SNAP is a low cost spay/neuter organization. It helps a lot if there are organizations around that help out with desexing operations.


----------



## Dicesmom (Feb 28, 2012)

I was talking about getting the mom fixed not the kitten. I don't get any animal fixed until after 6 months. 

Sent from Petguide.com Free App


----------



## howsefrau32 (Mar 6, 2013)

How sweet you are to care for these cats  My heart is always so happy when I hear of people caring for ferals, especially ones with babies, and ones who get them fixed. I have a feral girl that I have been caring for now for over a year. How are things going with everyone now?


----------



## Dicesmom (Feb 28, 2012)

Okay I know this has all happened in a short amount of time but update.

Okay I got off of work around two,put food in them basement for momma. I heard the kitten kind of meow then stopped. At four it got louder but only for a little bit. Now at 6 it had been screaming for a good forty minutes. I heard it in my laundry room,he was in my basement. I go down there and it had flooded. He was in a room off to the side and I stuck my head in there and it was starting to get damp. I waited a bit and it was still screaming. Go down there and still no momma. Food is un touched. Kitten is getting really cold and debris from dirt and other stuff is all over it. It is getting wetter down there. I still have kitten formula so I fed it. Man was he hungry!!! Before that his tummy was swollen so I helped it go to the bathroom. I put him down and at seven and still cold and no momma food is untouched. So I brought him with me and he is curled up next to me. He is warm and cozy  I'm just worried. I have had litters before(well my grandpa) and non of them ever left week old kittens this long.it has been at least 4 hours.last time she was spotted was headed out to hunt.....toward the fox den. I heard foxes don't go after cats but these ones do. They have pups to feed. I'm keeping my eye out and I'm hoping she returns.so everyone knows she usually eats food the same day for months so she is always on time. Never late.......another reason why im worried she sure does love food!!!

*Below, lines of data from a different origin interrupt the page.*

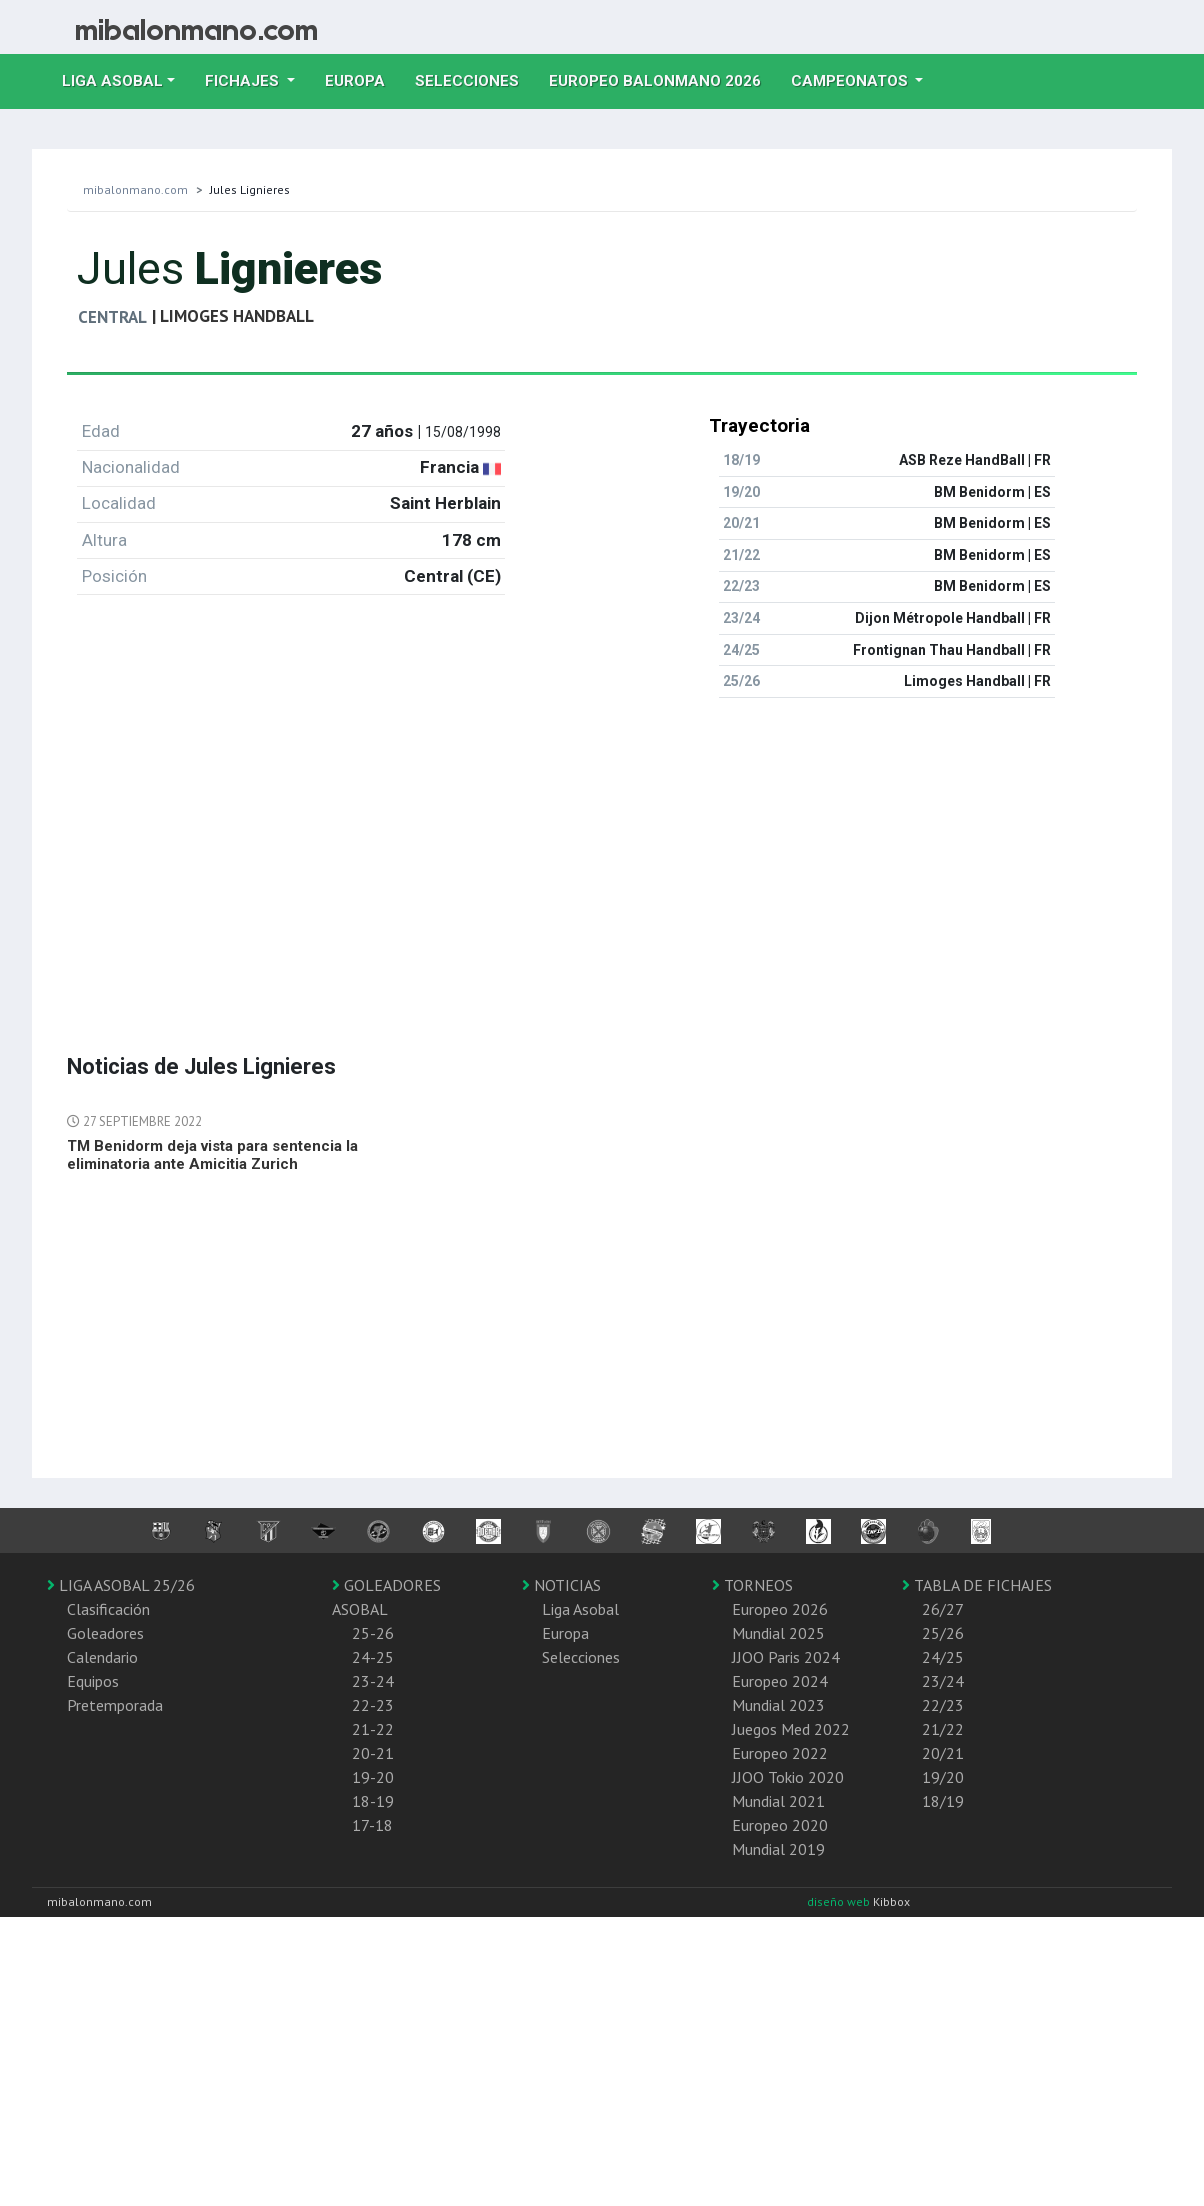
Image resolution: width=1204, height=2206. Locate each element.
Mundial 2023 (778, 1705)
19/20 (943, 1777)
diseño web (840, 1901)
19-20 (373, 1777)
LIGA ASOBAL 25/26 (121, 1585)
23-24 (373, 1681)
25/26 (943, 1633)
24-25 (373, 1657)
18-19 (373, 1801)
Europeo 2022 (780, 1753)
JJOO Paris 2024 (786, 1657)
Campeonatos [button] (851, 81)
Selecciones (474, 79)
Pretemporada (115, 1705)
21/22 (943, 1729)
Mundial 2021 (778, 1801)
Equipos (93, 1681)
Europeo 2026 (780, 1609)
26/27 (943, 1609)
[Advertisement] (512, 854)
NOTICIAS (561, 1585)
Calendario (102, 1657)
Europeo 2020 (780, 1825)
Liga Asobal (580, 1609)
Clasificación (108, 1609)
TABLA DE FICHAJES (977, 1585)
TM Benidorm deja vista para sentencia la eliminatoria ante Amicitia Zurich (212, 1155)
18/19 (943, 1801)
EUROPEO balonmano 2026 (662, 79)
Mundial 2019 (778, 1849)
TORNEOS (752, 1585)
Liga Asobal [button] (112, 81)
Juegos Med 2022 (791, 1729)
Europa (362, 79)
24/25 (943, 1657)
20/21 (943, 1753)
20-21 (373, 1753)
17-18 (372, 1825)
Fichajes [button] (244, 81)
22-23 (373, 1705)
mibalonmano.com (135, 189)
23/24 (943, 1681)
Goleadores (105, 1633)
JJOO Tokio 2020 (788, 1777)
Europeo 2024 (780, 1681)
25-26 (373, 1633)
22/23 (943, 1705)
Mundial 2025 (778, 1633)
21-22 (373, 1729)
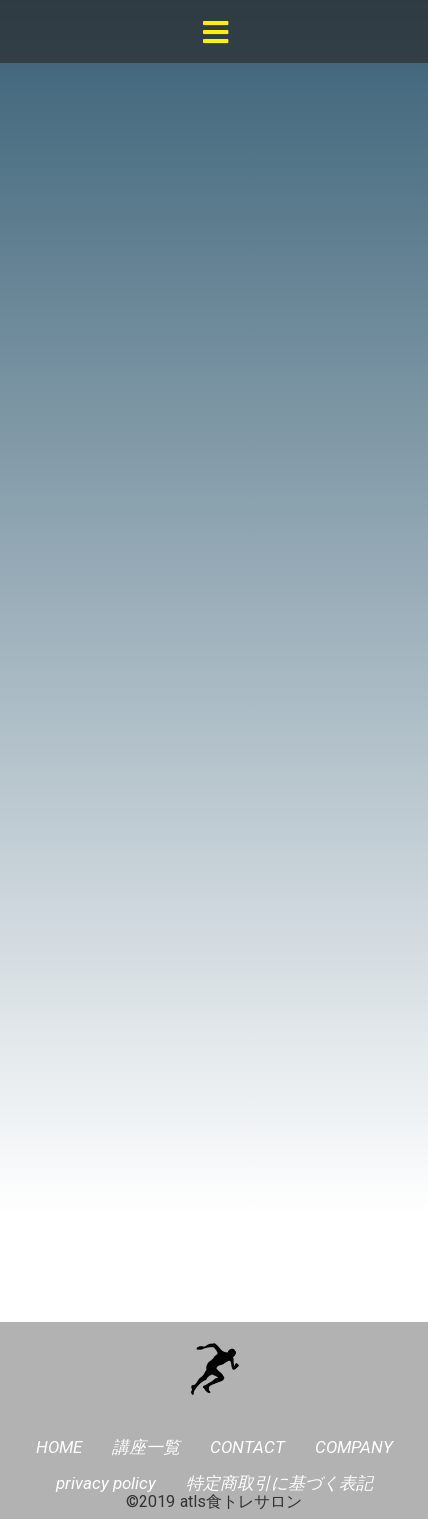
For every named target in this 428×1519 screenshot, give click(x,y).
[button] (215, 33)
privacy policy (106, 1483)
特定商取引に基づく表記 (279, 1483)
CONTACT (247, 1447)
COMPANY (354, 1447)
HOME (59, 1447)
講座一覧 (146, 1447)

Sent from Petguide.com Free App


----------



## Catmamma (Apr 18, 2011)

Could be that there is running water between where the mother cat was hunting and your house. I hope that is the case. Then she will return when she can get to you without having to try to swim. (Do cats swim, as a rule?) I hope the water isn't still rising in your basement.


----------



## Dicesmom (Feb 28, 2012)

The water is still rising. And no it is more of a cellar so she has 3 rooms where there are holes in he outside she can get to her kitten. She knows all of them as I see her go down all the time. The food is still down there,untouched. So I called for her and put some on my porch. She knows when I call its time to eat. As I always do I stepped back in side and waited for about 15 minutes still no momma :-( I'm hoping she is okay. We are getting more rain today. There are so many dangers right now. Highway/ditch filling with water she can slip in,foxes ,dogs... I'm hoping she comes back. 

Sent from Petguide.com Free App


----------



## howsefrau32 (Mar 6, 2013)

I would be a wreck. I hope momma comes back and baby is ok.


----------



## Dicesmom (Feb 28, 2012)

Mom is still mia. Kitten is thriving. I had a long shift today so was alone for 4 hours was fed then alone another three until I got home. He is full now and sleeping in his box. Oh and he is a screamer lol. He does not meow he screams. And he is getting teeth already is that normal? He nibbled on them and I felt them trying to come trought...maybe he is over a week and closer to two??

Sent from Petguide.com Free App


----------